Following the Sengoku period ("warring states period"), the central government had been largely re-established by Oda Nobunaga during the Azuchi–Momoyama period. After the Battle of Sekigahara in 1600, central authority fell to Tokugawa Ieyasu.[16] While many daimyos who fought against Tokugawa Ieyasu were extinguished or had their holdings reduced, Ieyasu was committed to retaining the daimyos and the han (domains) as components under his new shogunate.[23] Indeed, daimyos who sided with Ieyasu were rewarded, and some of Ieyasu's former vassals were made daimyos and were located strategically throughout the country.[23]

Society in the Tokugawa period, unlike in previous shogunates, was supposedly based on the strict class hierarchy originally established by Toyotomi Hideyoshi. The daimyō (lords) were at the top, followed by the warrior-caste of samurai, with the farmers, artisans, and traders ranking below. In some parts of the country, particularly smaller regions, daimyō and samurai were more or less identical, since daimyō might be trained as samurai, and samurai might act as local rulers. Otherwise, the largely inflexible nature of this social stratification system unleashed disruptive forces over time. Taxes on the peasantry were set at fixed amounts that did not account for inflation or other changes in monetary value. As a result, the tax revenues collected by the samurai landowners were worth less and less over time. This often led to numerous confrontations between noble but impoverished samurai and well-to-do peasants, ranging from simple local disturbances to much larger rebellions. None, however, proved compelling enough to seriously challenge the established order until the arrival of foreign powers. A 2017 study found that peasant rebellions and collective desertion ("flight") lowered tax rates and inhibited state growth in the Tokugawa shogunate.[24]

In the mid-19th century, an alliance of several of the more powerful daimyō, along with the titular Emperor of Japan, succeeded in overthrowing the shogunate, which came to an official end in 1868 with the resignation of the 15th Tokugawa shogun, Tokugawa Yoshinobu, leading to the "restoration" (王政復古, Ōsei fukko) of imperial rule. Some loyal retainers of the shogun continued to fight during the Boshin war that followed, but were eventually defeated. Notwithstanding its eventual overthrow in favour of the more modernized, less feudal form of governance of the Meiji Restoration, the Tokugawa shogunate oversaw the longest period of peace and stability in Japan's history, lasting well over 260 years.

Government

Shogunate and domains

The bakuhan system (bakuhan taisei 幕藩体制) was the feudal political system in the Edo period of Japan.[6] Baku is an abbreviation of bakufu, meaning "military government"—that is, the shogunate. The han were the domains headed by daimyō.[6] Beginning from Ieyasu's appointment as shogun in 1603, but especially after the Tokugawa victory in Osaka in 1615, various policies were implemented to assert the shogunate's control, which severely curtailed the daimyos' independence.[23] The number of daimyos varied but stabilized at around 270.[23]
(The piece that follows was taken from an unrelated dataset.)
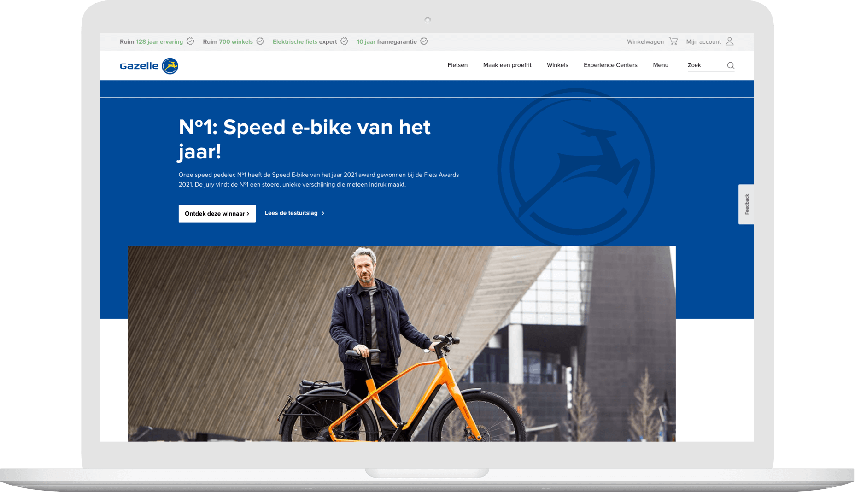Open the Winkelwagen shopping cart icon
This screenshot has width=855, height=492.
click(x=673, y=41)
The bakuhan system split feudal power between the shogunate in Edo and the daimyōs with domains throughout Japan.[25] The shōgun and lords were all daimyōs: feudal lords with their own bureaucracies, policies, and territories.[25] Provinces had a degree of sovereignty and were allowed an independent administration of the han in exchange for loyalty to the shōgun, who was responsible for foreign relations, national security,[25] coinage, weights and measures, and transportation.[23]

The shōgun also administered the most powerful han, the hereditary fief of the House of Tokugawa, which also included many gold and silver mines.[25] Towards the end of the shogunate, the Tokugawa clan held around 7 million koku of land (天領 tenryō), including 2.6–2.7 million koku held by direct vassals, out of 30 million in the country.[26] The other 23 million koku were held by other daimyos.[26]

The number of han (roughly 270) fluctuated throughout the Edo period.[27] They were ranked by size, which was measured as the number of koku of rice that the domain produced each year.[26] One koku was the amount of rice necessary to feed one adult male for one year. The minimum number for a daimyō was ten thousand koku;[27] the largest, apart from the shōgun, was more than a million koku.[26]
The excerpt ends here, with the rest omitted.